Altri, come nell’area marciana, rimasti nelle mani di veneziani.
Difficile, soprattutto in estate e in certe ore del giorno, riuscire a passare.
Lista di Spagna e Rio Terà San Leonardo, Anconeta e Santa Fosca, Strada Nuova.
I banchi crescono, e alle tende è appeso ogni tipo di mercanzia.
Sembra di stare in un mercato arabo.
Con la differenza che la qualità degli oggetti non sempre è di buon livello, la produzione quasi mai autoctona.
Rari i controlli.
E così gli originali “banchi ambulanti” di un metro per uno sono triplicati, con accessori esterni.
Un tempo i banchi non potevano neanche essere “fissi” ma dovevano appunto “ambulare”.
C’era anche la commissione per l’ornato, che stabiliva regole sugli arredi e le merci da esporre.
Adesso il “suk” è generalizzato.
Chi controlla? L’assessorato al Commercio non dispone nemmeno di un archivio informatico aggiornato per potere visionare in tempo reale la situazione.
Bisogna misurare in loco, e gli organici dei vigili non lo consentono.
Non solo bancarelle, ma anche rivendite di giornali.
Quasi tutte si sono trasformate in botteghe di souvenir.
E quotidiani e periodici, per cui il suolo pubblico era stato concesso, spesso non sono nemmeno esposti.
Infine, i tavolini. Plateatici ovunque.
Ogni bar o ristorante ne ha uno.
Anche in aree dove il passaggio è intenso.

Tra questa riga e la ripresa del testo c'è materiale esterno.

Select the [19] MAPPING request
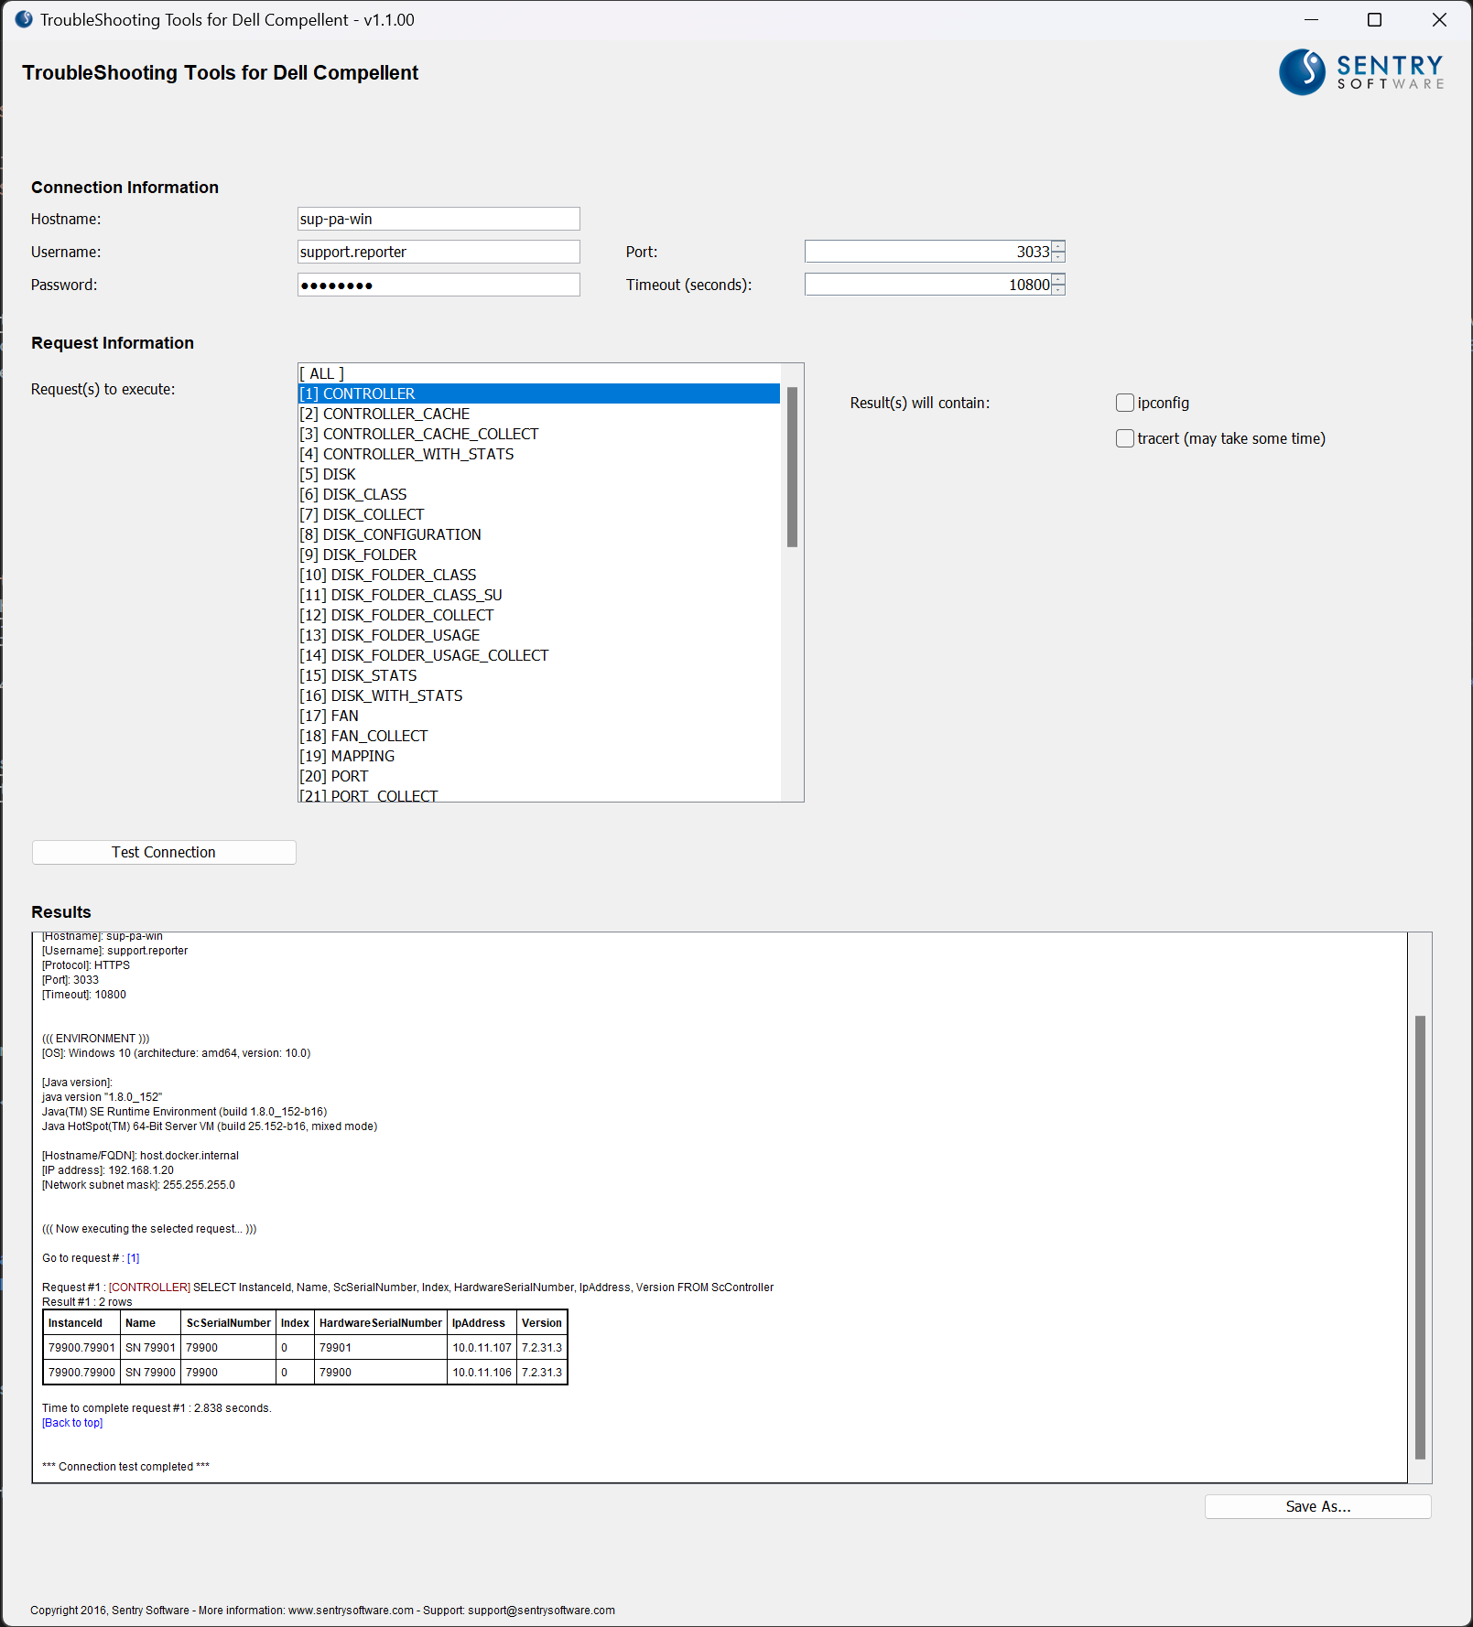Image resolution: width=1473 pixels, height=1627 pixels. tap(346, 756)
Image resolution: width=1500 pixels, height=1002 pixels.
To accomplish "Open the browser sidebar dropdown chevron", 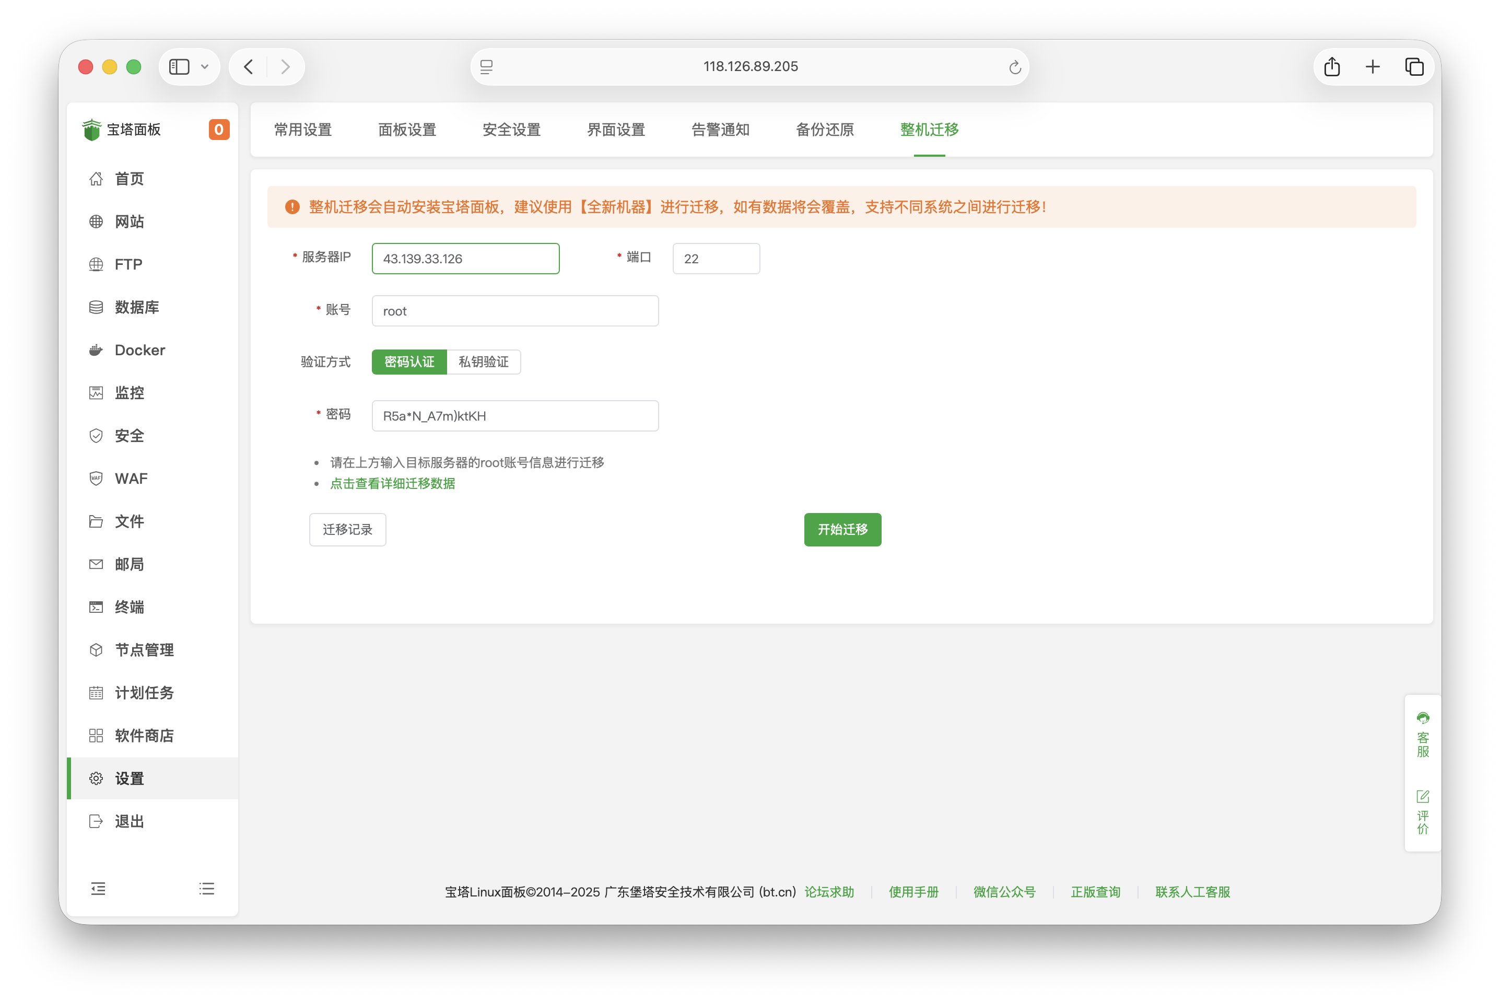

Inutili le proteste della Municipalità che da anni chiede di visionare le richieste prima dell’approvazione da parte degli uffici comunali.

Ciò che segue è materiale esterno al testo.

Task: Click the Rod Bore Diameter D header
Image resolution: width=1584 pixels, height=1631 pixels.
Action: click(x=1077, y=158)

Sedie e tavolini, insieme a cartelli e menu ricoprono ormai la gran parte dei masegni in ogni luogo.
Intere aree sono state trasformate, spariti i negozi di vicinato e gli artigiani.
I fondi sono stati acquistati da commercianti cinesi.
Le vetrine tolte, la merce uniformata.
Borse, oggetti a 0,50 – spesso in saldi con il 50% di sconto – gelati, pizze.
L’incontrollato afflusso dei turisti, in particolare di quelli giornalieri ha prodotto una trasformazione profonda, che sta diventando irreversibile.
La consapevolezza che così si guadagna facilmente e non si devono rispettare regole è sempre più diffusa.
Alla nuova amministrazione il compito di dimostrare con i fatti che Venezia non è considerata come una Disneyland dorata con pochi indigeni – sopravvissuti al turismo – da eliminare.